* _Required work_
Convert the material from its first line through the line containing "Privacy (261, 1477)" into a JSON list of strings with one string per line, skipping any blank lines.

Stored dataset items:
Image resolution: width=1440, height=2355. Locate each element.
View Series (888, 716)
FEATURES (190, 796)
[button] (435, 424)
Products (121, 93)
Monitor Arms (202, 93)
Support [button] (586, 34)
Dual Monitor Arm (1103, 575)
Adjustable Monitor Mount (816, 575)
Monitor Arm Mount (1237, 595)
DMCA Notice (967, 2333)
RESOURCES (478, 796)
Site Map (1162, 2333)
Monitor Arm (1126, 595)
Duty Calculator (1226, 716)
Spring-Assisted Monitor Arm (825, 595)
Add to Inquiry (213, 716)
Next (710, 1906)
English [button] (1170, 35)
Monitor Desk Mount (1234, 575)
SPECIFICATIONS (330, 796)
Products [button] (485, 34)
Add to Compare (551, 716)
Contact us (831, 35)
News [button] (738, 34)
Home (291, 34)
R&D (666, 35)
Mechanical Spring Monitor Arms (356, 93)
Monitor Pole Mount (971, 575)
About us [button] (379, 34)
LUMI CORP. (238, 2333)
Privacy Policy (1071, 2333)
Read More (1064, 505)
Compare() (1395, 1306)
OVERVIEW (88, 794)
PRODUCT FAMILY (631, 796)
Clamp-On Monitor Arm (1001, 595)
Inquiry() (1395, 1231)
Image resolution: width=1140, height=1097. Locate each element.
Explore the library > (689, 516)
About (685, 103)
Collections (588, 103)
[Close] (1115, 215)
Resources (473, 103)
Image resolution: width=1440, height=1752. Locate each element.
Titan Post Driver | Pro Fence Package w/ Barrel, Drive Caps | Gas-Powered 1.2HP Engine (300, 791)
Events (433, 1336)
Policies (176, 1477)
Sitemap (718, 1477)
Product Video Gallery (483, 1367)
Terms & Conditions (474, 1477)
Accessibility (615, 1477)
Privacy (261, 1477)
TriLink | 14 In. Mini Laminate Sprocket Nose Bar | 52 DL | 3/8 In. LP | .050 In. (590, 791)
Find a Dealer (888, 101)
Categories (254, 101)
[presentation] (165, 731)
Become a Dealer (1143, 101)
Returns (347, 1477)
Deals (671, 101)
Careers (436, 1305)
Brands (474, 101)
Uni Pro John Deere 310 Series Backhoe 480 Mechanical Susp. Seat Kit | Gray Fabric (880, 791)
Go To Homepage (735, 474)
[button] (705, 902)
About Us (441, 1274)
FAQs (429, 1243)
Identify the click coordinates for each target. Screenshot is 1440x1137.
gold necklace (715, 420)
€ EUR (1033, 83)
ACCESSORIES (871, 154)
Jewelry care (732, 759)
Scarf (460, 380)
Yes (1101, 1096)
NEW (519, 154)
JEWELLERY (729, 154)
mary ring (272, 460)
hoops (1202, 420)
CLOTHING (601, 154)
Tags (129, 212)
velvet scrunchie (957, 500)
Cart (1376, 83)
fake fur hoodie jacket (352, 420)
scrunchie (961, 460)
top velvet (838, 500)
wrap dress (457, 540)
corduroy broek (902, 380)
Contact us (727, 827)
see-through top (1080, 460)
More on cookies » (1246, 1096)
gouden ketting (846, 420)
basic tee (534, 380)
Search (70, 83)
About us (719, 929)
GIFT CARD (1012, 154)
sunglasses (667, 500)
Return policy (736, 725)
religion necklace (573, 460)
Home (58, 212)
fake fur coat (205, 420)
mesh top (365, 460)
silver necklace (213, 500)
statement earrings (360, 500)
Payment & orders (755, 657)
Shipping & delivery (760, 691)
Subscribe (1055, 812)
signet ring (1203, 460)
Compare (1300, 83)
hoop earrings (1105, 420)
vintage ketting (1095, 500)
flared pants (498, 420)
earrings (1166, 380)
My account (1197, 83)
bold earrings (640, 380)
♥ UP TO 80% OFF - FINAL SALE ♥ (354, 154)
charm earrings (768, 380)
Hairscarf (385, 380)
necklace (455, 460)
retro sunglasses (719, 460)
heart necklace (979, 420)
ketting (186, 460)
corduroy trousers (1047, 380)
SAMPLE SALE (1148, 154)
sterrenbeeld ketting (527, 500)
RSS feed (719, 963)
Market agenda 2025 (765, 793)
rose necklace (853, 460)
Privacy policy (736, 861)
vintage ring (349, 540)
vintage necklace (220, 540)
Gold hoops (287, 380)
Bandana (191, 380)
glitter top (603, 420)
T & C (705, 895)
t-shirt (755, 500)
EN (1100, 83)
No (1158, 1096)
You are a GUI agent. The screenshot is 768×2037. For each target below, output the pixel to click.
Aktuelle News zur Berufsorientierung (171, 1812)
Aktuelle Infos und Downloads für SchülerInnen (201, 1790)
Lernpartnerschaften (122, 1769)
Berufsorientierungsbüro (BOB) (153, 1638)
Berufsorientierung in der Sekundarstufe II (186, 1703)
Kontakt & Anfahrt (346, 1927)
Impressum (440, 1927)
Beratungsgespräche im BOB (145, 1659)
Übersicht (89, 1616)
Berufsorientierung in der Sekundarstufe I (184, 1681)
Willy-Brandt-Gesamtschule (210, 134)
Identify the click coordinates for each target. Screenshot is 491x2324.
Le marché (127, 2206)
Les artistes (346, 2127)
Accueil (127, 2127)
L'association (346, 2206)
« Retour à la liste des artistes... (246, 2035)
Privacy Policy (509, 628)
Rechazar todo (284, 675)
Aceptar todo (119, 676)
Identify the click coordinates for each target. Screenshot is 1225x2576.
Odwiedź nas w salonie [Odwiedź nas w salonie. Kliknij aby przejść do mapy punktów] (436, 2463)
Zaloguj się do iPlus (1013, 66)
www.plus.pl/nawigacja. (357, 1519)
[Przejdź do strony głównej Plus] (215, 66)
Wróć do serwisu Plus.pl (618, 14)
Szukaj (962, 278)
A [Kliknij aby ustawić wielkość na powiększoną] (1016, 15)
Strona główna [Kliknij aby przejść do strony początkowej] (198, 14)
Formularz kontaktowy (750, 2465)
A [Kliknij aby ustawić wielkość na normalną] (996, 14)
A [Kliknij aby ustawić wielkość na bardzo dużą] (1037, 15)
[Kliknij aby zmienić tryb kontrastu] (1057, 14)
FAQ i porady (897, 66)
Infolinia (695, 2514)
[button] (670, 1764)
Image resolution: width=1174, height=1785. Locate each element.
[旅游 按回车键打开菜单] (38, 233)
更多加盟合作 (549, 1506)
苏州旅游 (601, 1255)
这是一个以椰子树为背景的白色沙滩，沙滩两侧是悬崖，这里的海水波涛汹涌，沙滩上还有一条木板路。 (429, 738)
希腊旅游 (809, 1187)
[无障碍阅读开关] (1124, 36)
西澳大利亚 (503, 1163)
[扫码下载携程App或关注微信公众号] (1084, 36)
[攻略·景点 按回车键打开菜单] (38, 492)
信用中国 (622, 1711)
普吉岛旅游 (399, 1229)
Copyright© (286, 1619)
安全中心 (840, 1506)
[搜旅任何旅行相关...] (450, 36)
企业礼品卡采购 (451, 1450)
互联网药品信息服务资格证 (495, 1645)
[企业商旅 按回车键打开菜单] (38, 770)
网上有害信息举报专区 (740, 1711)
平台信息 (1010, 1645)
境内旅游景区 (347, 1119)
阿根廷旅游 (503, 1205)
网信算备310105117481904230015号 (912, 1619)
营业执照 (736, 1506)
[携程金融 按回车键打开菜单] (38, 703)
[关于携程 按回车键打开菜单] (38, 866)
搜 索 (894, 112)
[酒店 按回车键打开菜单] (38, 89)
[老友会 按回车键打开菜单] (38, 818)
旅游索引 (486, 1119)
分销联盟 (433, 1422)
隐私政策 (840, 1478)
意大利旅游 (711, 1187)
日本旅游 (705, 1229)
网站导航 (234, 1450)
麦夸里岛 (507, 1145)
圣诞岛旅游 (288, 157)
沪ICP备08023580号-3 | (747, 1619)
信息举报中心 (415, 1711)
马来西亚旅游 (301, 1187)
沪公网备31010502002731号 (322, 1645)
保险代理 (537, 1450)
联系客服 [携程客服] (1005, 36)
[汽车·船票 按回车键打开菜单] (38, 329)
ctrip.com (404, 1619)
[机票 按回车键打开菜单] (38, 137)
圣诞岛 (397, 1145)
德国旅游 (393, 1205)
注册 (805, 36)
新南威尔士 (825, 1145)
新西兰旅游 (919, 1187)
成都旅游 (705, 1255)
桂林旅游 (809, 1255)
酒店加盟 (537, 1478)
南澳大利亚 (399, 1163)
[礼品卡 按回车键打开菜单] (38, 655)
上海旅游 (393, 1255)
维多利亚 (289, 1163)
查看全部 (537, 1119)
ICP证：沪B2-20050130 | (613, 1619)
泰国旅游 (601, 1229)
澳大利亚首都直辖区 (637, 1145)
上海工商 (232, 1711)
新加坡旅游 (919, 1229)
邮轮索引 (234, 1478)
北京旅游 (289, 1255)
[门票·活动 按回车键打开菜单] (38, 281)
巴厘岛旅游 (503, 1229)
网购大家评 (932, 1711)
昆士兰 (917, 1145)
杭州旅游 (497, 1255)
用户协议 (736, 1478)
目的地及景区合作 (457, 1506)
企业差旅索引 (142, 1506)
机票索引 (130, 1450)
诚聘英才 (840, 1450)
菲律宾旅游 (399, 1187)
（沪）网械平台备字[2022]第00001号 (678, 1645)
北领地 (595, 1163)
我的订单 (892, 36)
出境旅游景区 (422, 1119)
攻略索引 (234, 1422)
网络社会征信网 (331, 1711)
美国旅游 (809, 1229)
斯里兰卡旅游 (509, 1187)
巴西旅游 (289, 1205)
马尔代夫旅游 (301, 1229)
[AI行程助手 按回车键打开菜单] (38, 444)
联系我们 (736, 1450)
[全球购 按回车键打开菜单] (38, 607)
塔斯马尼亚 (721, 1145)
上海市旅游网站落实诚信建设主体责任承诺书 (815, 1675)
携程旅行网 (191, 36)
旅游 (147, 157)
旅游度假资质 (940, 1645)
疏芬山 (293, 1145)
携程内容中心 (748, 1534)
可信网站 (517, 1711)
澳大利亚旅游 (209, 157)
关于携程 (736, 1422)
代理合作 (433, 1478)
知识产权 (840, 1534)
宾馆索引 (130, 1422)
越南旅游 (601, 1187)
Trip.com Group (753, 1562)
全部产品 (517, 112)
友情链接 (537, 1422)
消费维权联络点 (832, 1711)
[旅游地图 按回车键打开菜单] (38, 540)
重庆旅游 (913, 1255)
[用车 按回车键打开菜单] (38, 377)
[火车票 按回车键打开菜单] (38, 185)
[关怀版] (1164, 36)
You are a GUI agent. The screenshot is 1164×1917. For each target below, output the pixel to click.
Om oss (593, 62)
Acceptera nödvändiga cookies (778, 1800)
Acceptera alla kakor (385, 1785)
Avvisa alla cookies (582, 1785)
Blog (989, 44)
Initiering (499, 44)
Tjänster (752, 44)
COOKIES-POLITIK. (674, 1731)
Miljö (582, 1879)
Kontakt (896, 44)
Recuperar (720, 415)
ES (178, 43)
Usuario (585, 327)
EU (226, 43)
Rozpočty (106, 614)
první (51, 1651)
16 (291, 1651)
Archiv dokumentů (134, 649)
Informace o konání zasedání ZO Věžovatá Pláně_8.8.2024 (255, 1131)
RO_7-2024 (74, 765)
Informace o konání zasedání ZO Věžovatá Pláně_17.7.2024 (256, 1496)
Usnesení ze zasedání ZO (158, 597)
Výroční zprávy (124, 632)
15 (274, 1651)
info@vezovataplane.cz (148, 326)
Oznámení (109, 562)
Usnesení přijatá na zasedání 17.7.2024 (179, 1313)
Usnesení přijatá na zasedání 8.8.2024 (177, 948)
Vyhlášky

* _Solution_
[
  "Image resolution: width=1440, height=2355. Locate each element.",
  "View Series (888, 716)",
  "FEATURES (190, 796)",
  "[button] (435, 424)",
  "Products (121, 93)",
  "Monitor Arms (202, 93)",
  "Support [button] (586, 34)",
  "Dual Monitor Arm (1103, 575)",
  "Adjustable Monitor Mount (816, 575)",
  "Monitor Arm Mount (1237, 595)",
  "DMCA Notice (967, 2333)",
  "RESOURCES (478, 796)",
  "Site Map (1162, 2333)",
  "Monitor Arm (1126, 595)",
  "Duty Calculator (1226, 716)",
  "Spring-Assisted Monitor Arm (825, 595)",
  "Add to Inquiry (213, 716)",
  "Next (710, 1906)",
  "English [button] (1170, 35)",
  "Monitor Desk Mount (1234, 575)",
  "SPECIFICATIONS (330, 796)",
  "Products [button] (485, 34)",
  "Add to Compare (551, 716)",
  "Contact us (831, 35)",
  "News [button] (738, 34)",
  "Home (291, 34)",
  "R&D (666, 35)",
  "Mechanical Spring Monitor Arms (356, 93)",
  "Monitor Pole Mount (971, 575)",
  "About us [button] (379, 34)",
  "LUMI CORP. (238, 2333)",
  "Privacy Policy (1071, 2333)",
  "Read More (1064, 505)",
  "Compare() (1395, 1306)",
  "OVERVIEW (88, 794)",
  "PRODUCT FAMILY (631, 796)",
  "Clamp-On Monitor Arm (1001, 595)",
  "Inquiry() (1395, 1231)",
  "Image resolution: width=1140, height=1097. Locate each element.",
  "Explore the library > (689, 516)",
  "About (685, 103)",
  "Collections (588, 103)",
  "[Close] (1115, 215)",
  "Resources (473, 103)",
  "Image resolution: width=1440, height=1752. Locate each element.",
  "Titan Post Driver | Pro Fence Package w/ Barrel, Drive Caps | Gas-Powered 1.2HP Engine (300, 791)",
  "Events (433, 1336)",
  "Policies (176, 1477)",
  "Sitemap (718, 1477)",
  "Product Video Gallery (483, 1367)",
  "Terms & Conditions (474, 1477)",
  "Accessibility (615, 1477)",
  "Privacy (261, 1477)"
]